[Selected excerpt]:

AI Is the Great Equalizer and Nobody Is Talking About It

Jake Read

Founder, Read Laboratories

AI Is the Great Equalizer and Nobody Is Talking About It

I grew up in a house where we didn't call lawyers. Not because we never needed one, but because lawyers cost $400 an hour and we didn't have that. So when something legal happened, like a landlord trying to keep a security deposit or a confusing contract, we just figured it out ourselves. Usually badly.

That's how most people live. You don't get expert advice unless you can afford expert advice. And most people can't.

This is the thing about AI that nobody in tech seems to care about, maybe because they all already have access to experts. For the first time ever, a 19-year-old in rural Arkansas can get the same quality of strategic thinking as someone paying McKinsey $500K for a consulting engagement.

That's not a small deal. That's a revolution.

The Expert Gap Was Always the Real Problem

Think about all the moments in life where having access to a smart advisor would change the outcome.

Negotiating your first salary. Understanding a lease before you sign it. Figuring out if that mole on your arm is worth a doctor visit. Deciding whether to take on student loans or try something else. Starting a business without a clue how taxes work.

Rich people have always had help with these things. They call their family lawyer. They ask their financial advisor. They text their friend who went to Wharton. The advice itself was never scarce. Access to it was.

AI blows that wide open.

What This Actually Looks Like

I'm not talking about asking ChatGPT to write your essay. I'm talking about using AI the way a wealthy person uses their network.

Legal stuff: Last month I had a freelancer send me a contract that felt off. I pasted it into Claude and asked "what should I be worried about in this contract?" It flagged three clauses that were basically traps. An indemnification clause that made me liable for their mistakes, an IP assignment that was way too broad, and a non-compete buried in paragraph 12. A lawyer would have caught the same things. A lawyer would have also charged me $600.

Medical questions: My mom texted me a photo of a rash last week. Instead of going down a WebMD rabbit hole that ends with "you might have a rare tropical disease," I described it to Claude with details about when it started and what she'd been doing. It gave a calm, reasonable assessment, suggested it was likely contact dermatitis, and told her what to watch for that would actually warrant a doctor visit. She went to her doctor a few days later and got the exact same answer.

[Available data]:
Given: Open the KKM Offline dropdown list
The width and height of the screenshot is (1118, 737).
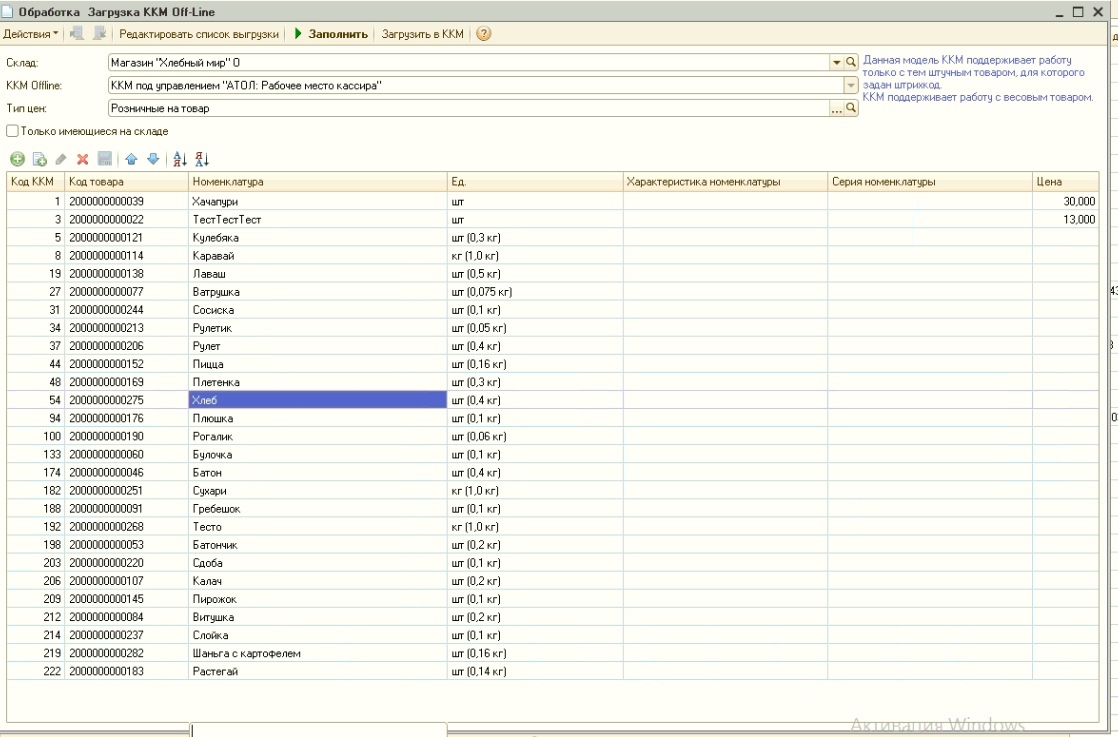Looking at the screenshot, I should [x=851, y=85].

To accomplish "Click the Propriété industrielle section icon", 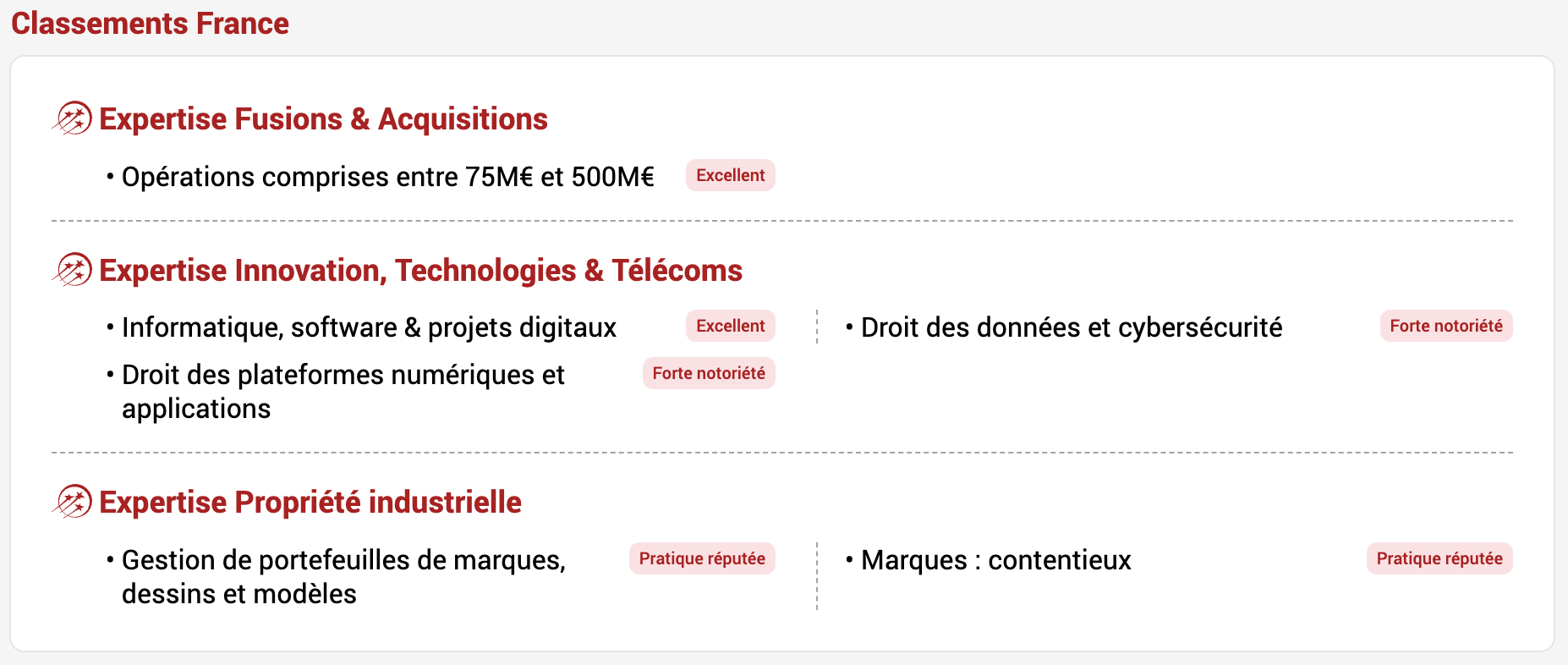I will pos(72,502).
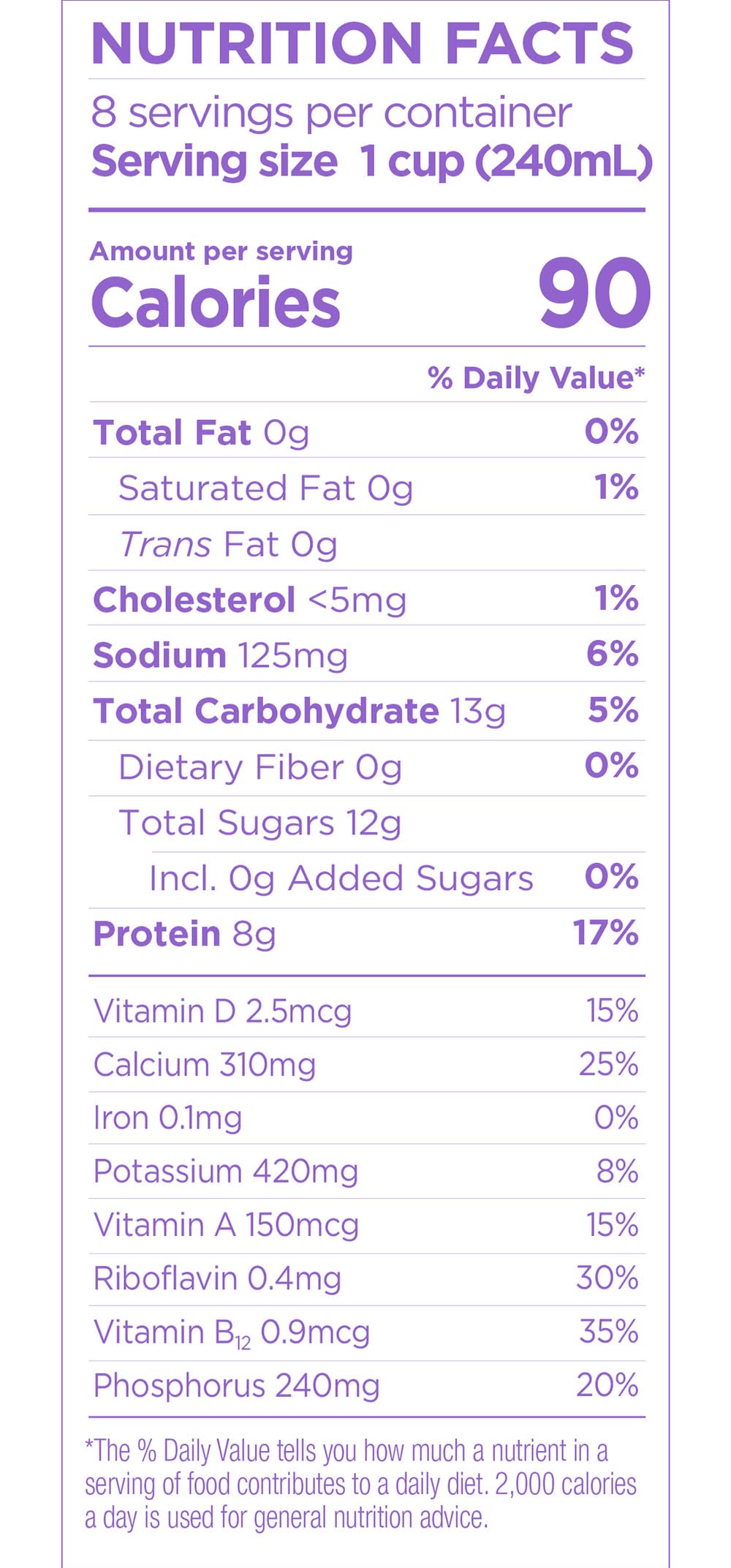Select the Sodium 125mg entry

point(220,655)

[What is being asked]: Copy, word for word, the passage of the AI essay above that begins with the words containing "Rich people have" and ends with "Access to it was.".

[Answer]:
Rich people have always had help with these things. They call their family lawyer. They ask their financial advisor. They text their friend who went to Wharton. The advice itself was never scarce. Access to it was.